**ABOUT THIS EXERCISE:** Set the data down once more, in full and exactly.

[DATA SUPPLIED — start]

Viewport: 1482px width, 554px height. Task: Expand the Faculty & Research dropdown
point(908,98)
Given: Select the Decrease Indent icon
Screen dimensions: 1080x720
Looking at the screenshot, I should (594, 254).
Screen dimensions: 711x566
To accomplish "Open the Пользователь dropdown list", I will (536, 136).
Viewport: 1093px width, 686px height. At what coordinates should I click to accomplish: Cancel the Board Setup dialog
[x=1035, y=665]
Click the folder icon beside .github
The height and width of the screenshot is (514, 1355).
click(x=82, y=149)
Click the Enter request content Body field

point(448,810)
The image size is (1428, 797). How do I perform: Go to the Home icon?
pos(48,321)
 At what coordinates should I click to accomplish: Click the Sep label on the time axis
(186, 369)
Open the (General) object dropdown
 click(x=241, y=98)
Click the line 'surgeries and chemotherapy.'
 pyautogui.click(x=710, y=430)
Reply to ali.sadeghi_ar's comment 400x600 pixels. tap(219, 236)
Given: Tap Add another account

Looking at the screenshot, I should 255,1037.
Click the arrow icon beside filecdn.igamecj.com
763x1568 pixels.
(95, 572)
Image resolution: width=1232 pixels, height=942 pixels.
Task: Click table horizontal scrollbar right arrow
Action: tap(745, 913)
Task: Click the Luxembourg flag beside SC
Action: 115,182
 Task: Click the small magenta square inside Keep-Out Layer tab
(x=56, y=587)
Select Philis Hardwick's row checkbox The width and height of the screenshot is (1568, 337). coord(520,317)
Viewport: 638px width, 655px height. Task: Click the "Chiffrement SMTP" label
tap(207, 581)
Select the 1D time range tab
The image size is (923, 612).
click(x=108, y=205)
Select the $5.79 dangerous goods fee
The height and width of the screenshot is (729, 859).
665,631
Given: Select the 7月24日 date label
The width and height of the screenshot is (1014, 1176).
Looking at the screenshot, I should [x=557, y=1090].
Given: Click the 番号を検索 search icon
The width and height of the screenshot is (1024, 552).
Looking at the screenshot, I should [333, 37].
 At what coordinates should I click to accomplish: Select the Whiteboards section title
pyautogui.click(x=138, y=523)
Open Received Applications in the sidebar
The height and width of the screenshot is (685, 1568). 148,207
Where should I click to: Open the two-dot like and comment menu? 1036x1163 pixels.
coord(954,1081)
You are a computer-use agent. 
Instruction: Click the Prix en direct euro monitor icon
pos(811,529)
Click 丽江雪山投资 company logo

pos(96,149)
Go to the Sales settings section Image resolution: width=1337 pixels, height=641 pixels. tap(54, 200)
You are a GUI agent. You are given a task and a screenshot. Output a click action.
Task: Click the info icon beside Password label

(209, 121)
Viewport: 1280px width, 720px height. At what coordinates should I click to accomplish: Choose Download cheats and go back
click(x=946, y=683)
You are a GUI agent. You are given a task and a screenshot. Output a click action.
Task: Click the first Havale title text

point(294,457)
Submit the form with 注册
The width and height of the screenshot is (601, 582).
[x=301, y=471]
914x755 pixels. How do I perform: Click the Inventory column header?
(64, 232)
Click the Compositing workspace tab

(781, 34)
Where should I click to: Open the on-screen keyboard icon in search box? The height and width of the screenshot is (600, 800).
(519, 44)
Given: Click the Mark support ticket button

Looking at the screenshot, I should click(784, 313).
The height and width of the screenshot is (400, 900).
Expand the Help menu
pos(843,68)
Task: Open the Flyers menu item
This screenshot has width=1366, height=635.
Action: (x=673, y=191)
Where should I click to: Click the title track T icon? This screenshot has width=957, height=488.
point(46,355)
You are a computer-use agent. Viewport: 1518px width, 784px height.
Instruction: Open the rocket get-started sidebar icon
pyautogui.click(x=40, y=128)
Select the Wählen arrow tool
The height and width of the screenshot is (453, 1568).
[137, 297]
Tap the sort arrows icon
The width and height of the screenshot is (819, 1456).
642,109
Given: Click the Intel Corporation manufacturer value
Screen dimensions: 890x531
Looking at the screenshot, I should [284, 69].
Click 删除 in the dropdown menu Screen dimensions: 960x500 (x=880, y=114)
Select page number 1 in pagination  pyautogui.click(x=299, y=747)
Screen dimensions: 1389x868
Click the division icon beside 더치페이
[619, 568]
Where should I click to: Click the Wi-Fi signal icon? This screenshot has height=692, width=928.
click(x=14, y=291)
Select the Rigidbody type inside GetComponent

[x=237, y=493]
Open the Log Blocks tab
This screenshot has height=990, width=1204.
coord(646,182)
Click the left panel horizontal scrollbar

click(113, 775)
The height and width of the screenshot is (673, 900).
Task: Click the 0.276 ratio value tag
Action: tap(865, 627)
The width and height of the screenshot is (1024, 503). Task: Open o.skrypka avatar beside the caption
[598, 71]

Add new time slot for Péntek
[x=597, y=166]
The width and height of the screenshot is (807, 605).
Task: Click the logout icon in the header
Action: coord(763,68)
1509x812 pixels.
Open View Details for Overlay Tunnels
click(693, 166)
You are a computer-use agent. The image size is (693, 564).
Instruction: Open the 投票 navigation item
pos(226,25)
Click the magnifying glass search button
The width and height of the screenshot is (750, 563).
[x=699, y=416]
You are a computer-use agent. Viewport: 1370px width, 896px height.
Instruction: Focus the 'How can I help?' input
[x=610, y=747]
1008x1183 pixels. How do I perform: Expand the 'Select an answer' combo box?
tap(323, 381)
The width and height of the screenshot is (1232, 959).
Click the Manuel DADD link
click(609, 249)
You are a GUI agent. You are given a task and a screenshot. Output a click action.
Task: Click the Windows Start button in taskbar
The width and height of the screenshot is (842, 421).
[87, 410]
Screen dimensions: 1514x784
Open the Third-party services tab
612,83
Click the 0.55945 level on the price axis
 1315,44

[DATA SUPPLIED — finish]

**RESPONSE AREA:**
Viewport: 1482px width, 554px height. Task: Expand the Faculty & Research dropdown
point(908,98)
Given: Select the Decrease Indent icon
Screen dimensions: 1080x720
Looking at the screenshot, I should (594, 254).
Screen dimensions: 711x566
To accomplish "Open the Пользователь dropdown list", I will (536, 136).
Viewport: 1093px width, 686px height. At what coordinates should I click to accomplish: Cancel the Board Setup dialog
[x=1035, y=665]
Click the folder icon beside .github
The height and width of the screenshot is (514, 1355).
click(x=82, y=149)
Click the Enter request content Body field

point(448,810)
The image size is (1428, 797). How do I perform: Go to the Home icon?
pos(48,321)
 At what coordinates should I click to accomplish: Click the Sep label on the time axis
(186, 369)
Open the (General) object dropdown
 click(x=241, y=98)
Click the line 'surgeries and chemotherapy.'
 pyautogui.click(x=710, y=430)
Reply to ali.sadeghi_ar's comment 400x600 pixels. tap(219, 236)
Given: Tap Add another account

Looking at the screenshot, I should 255,1037.
Click the arrow icon beside filecdn.igamecj.com
763x1568 pixels.
(95, 572)
Image resolution: width=1232 pixels, height=942 pixels.
Task: Click table horizontal scrollbar right arrow
Action: tap(745, 913)
Task: Click the Luxembourg flag beside SC
Action: 115,182
 Task: Click the small magenta square inside Keep-Out Layer tab
(x=56, y=587)
Select Philis Hardwick's row checkbox The width and height of the screenshot is (1568, 337). coord(520,317)
Viewport: 638px width, 655px height. Task: Click the "Chiffrement SMTP" label
tap(207, 581)
Select the 1D time range tab
The image size is (923, 612).
click(x=108, y=205)
Select the $5.79 dangerous goods fee
The height and width of the screenshot is (729, 859).
665,631
Given: Select the 7月24日 date label
The width and height of the screenshot is (1014, 1176).
Looking at the screenshot, I should [x=557, y=1090].
Given: Click the 番号を検索 search icon
The width and height of the screenshot is (1024, 552).
Looking at the screenshot, I should [333, 37].
 At what coordinates should I click to accomplish: Select the Whiteboards section title
pyautogui.click(x=138, y=523)
Open Received Applications in the sidebar
The height and width of the screenshot is (685, 1568). 148,207
Where should I click to: Open the two-dot like and comment menu? 1036x1163 pixels.
coord(954,1081)
You are a computer-use agent. 
Instruction: Click the Prix en direct euro monitor icon
pos(811,529)
Click 丽江雪山投资 company logo

pos(96,149)
Go to the Sales settings section Image resolution: width=1337 pixels, height=641 pixels. tap(54, 200)
You are a GUI agent. You are given a task and a screenshot. Output a click action.
Task: Click the info icon beside Password label

(209, 121)
Viewport: 1280px width, 720px height. At what coordinates should I click to accomplish: Choose Download cheats and go back
click(x=946, y=683)
You are a GUI agent. You are given a task and a screenshot. Output a click action.
Task: Click the first Havale title text

point(294,457)
Submit the form with 注册
The width and height of the screenshot is (601, 582).
[x=301, y=471]
914x755 pixels. How do I perform: Click the Inventory column header?
(64, 232)
Click the Compositing workspace tab

(781, 34)
Where should I click to: Open the on-screen keyboard icon in search box? The height and width of the screenshot is (600, 800).
(519, 44)
Given: Click the Mark support ticket button

Looking at the screenshot, I should click(784, 313).
The height and width of the screenshot is (400, 900).
Expand the Help menu
pos(843,68)
Task: Open the Flyers menu item
This screenshot has width=1366, height=635.
Action: (x=673, y=191)
Where should I click to: Click the title track T icon? This screenshot has width=957, height=488.
point(46,355)
You are a computer-use agent. Viewport: 1518px width, 784px height.
Instruction: Open the rocket get-started sidebar icon
pyautogui.click(x=40, y=128)
Select the Wählen arrow tool
The height and width of the screenshot is (453, 1568).
[137, 297]
Tap the sort arrows icon
The width and height of the screenshot is (819, 1456).
642,109
Given: Click the Intel Corporation manufacturer value
Screen dimensions: 890x531
Looking at the screenshot, I should [284, 69].
Click 删除 in the dropdown menu Screen dimensions: 960x500 (x=880, y=114)
Select page number 1 in pagination  pyautogui.click(x=299, y=747)
Screen dimensions: 1389x868
Click the division icon beside 더치페이
[619, 568]
Where should I click to: Click the Wi-Fi signal icon? This screenshot has height=692, width=928.
click(x=14, y=291)
Select the Rigidbody type inside GetComponent

[x=237, y=493]
Open the Log Blocks tab
This screenshot has height=990, width=1204.
coord(646,182)
Click the left panel horizontal scrollbar

click(113, 775)
The height and width of the screenshot is (673, 900).
Task: Click the 0.276 ratio value tag
Action: tap(865, 627)
The width and height of the screenshot is (1024, 503). Task: Open o.skrypka avatar beside the caption
[598, 71]

Add new time slot for Péntek
[x=597, y=166]
The width and height of the screenshot is (807, 605).
Task: Click the logout icon in the header
Action: coord(763,68)
1509x812 pixels.
Open View Details for Overlay Tunnels
click(693, 166)
You are a computer-use agent. The image size is (693, 564).
Instruction: Open the 投票 navigation item
pos(226,25)
Click the magnifying glass search button
The width and height of the screenshot is (750, 563).
[x=699, y=416]
You are a computer-use agent. Viewport: 1370px width, 896px height.
Instruction: Focus the 'How can I help?' input
[x=610, y=747]
1008x1183 pixels. How do I perform: Expand the 'Select an answer' combo box?
tap(323, 381)
The width and height of the screenshot is (1232, 959).
Click the Manuel DADD link
click(609, 249)
You are a GUI agent. You are given a task and a screenshot. Output a click action.
Task: Click the Windows Start button in taskbar
The width and height of the screenshot is (842, 421).
[87, 410]
Screen dimensions: 1514x784
Open the Third-party services tab
612,83
Click the 0.55945 level on the price axis
 1315,44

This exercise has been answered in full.